→ **Directions**
The answer must consist of every record below, transcribed exactly.

→ **Records**
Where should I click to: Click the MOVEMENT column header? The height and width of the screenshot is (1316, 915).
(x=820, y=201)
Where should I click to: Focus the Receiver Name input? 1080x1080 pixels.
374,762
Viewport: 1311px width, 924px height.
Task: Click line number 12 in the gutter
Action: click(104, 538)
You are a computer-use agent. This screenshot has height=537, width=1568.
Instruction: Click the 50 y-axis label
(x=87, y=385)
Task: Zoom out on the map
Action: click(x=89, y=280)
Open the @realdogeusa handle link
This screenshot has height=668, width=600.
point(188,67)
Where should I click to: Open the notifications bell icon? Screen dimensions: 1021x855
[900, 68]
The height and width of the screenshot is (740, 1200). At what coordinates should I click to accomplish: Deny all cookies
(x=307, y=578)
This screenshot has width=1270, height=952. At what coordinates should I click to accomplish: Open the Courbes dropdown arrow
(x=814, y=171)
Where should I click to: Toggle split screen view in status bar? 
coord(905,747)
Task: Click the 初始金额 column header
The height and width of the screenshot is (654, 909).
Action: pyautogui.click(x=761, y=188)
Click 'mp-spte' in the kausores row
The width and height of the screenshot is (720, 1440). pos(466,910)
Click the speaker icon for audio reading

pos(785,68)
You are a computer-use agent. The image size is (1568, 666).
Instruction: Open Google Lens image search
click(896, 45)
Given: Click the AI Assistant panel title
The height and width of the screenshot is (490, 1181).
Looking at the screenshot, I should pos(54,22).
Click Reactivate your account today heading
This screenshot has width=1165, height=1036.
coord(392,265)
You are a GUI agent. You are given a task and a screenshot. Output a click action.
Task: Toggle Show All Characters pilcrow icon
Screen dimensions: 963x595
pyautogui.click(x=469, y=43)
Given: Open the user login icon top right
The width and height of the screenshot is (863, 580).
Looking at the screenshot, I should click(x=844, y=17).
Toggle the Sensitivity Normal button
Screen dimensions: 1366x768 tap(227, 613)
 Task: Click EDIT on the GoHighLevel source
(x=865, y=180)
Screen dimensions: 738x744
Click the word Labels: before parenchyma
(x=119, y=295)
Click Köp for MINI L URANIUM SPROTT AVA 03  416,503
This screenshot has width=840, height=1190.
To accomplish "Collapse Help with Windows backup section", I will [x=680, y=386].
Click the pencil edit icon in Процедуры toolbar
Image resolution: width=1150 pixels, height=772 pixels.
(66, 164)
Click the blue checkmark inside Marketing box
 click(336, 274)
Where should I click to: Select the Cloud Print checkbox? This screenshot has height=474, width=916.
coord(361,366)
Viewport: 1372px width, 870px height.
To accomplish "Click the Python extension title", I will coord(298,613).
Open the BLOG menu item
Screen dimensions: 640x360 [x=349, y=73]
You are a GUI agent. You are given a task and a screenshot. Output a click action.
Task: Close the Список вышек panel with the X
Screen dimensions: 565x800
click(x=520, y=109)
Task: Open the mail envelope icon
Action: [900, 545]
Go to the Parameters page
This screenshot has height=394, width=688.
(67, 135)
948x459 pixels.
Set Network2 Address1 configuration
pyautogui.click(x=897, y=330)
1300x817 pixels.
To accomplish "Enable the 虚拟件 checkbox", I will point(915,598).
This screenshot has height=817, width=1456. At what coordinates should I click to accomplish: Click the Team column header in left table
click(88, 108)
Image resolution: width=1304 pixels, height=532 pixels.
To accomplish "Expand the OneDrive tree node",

→ **Task answer**
Where should I click to: Click the MOVEMENT column header? The height and width of the screenshot is (1316, 915).
(x=820, y=201)
Where should I click to: Focus the Receiver Name input? 1080x1080 pixels.
374,762
Viewport: 1311px width, 924px height.
Task: Click line number 12 in the gutter
Action: click(104, 538)
You are a computer-use agent. This screenshot has height=537, width=1568.
Instruction: Click the 50 y-axis label
(x=87, y=385)
Task: Zoom out on the map
Action: click(x=89, y=280)
Open the @realdogeusa handle link
This screenshot has height=668, width=600.
point(188,67)
Where should I click to: Open the notifications bell icon? Screen dimensions: 1021x855
[900, 68]
The height and width of the screenshot is (740, 1200). At what coordinates should I click to accomplish: Deny all cookies
(x=307, y=578)
This screenshot has width=1270, height=952. At what coordinates should I click to accomplish: Open the Courbes dropdown arrow
(x=814, y=171)
Where should I click to: Toggle split screen view in status bar? 
coord(905,747)
Task: Click the 初始金额 column header
The height and width of the screenshot is (654, 909).
Action: pyautogui.click(x=761, y=188)
Click 'mp-spte' in the kausores row
The width and height of the screenshot is (720, 1440). pos(466,910)
Click the speaker icon for audio reading

pos(785,68)
You are a computer-use agent. The image size is (1568, 666).
Instruction: Open Google Lens image search
click(896, 45)
Given: Click the AI Assistant panel title
The height and width of the screenshot is (490, 1181).
Looking at the screenshot, I should pos(54,22).
Click Reactivate your account today heading
This screenshot has width=1165, height=1036.
coord(392,265)
You are a GUI agent. You are given a task and a screenshot. Output a click action.
Task: Toggle Show All Characters pilcrow icon
Screen dimensions: 963x595
pyautogui.click(x=469, y=43)
Given: Open the user login icon top right
The width and height of the screenshot is (863, 580).
Looking at the screenshot, I should click(x=844, y=17).
Toggle the Sensitivity Normal button
Screen dimensions: 1366x768 tap(227, 613)
 Task: Click EDIT on the GoHighLevel source
(x=865, y=180)
Screen dimensions: 738x744
Click the word Labels: before parenchyma
(x=119, y=295)
Click Köp for MINI L URANIUM SPROTT AVA 03  416,503
This screenshot has width=840, height=1190.
To accomplish "Collapse Help with Windows backup section", I will [x=680, y=386].
Click the pencil edit icon in Процедуры toolbar
Image resolution: width=1150 pixels, height=772 pixels.
(66, 164)
Click the blue checkmark inside Marketing box
 click(336, 274)
Where should I click to: Select the Cloud Print checkbox? This screenshot has height=474, width=916.
coord(361,366)
Viewport: 1372px width, 870px height.
To accomplish "Click the Python extension title", I will coord(298,613).
Open the BLOG menu item
Screen dimensions: 640x360 [x=349, y=73]
You are a GUI agent. You are given a task and a screenshot. Output a click action.
Task: Close the Список вышек panel with the X
Screen dimensions: 565x800
click(x=520, y=109)
Task: Open the mail envelope icon
Action: [900, 545]
Go to the Parameters page
This screenshot has height=394, width=688.
(67, 135)
948x459 pixels.
Set Network2 Address1 configuration
pyautogui.click(x=897, y=330)
1300x817 pixels.
To accomplish "Enable the 虚拟件 checkbox", I will point(915,598).
This screenshot has height=817, width=1456. At what coordinates should I click to accomplish: Click the Team column header in left table
click(88, 108)
Image resolution: width=1304 pixels, height=532 pixels.
To accomplish "Expand the OneDrive tree node",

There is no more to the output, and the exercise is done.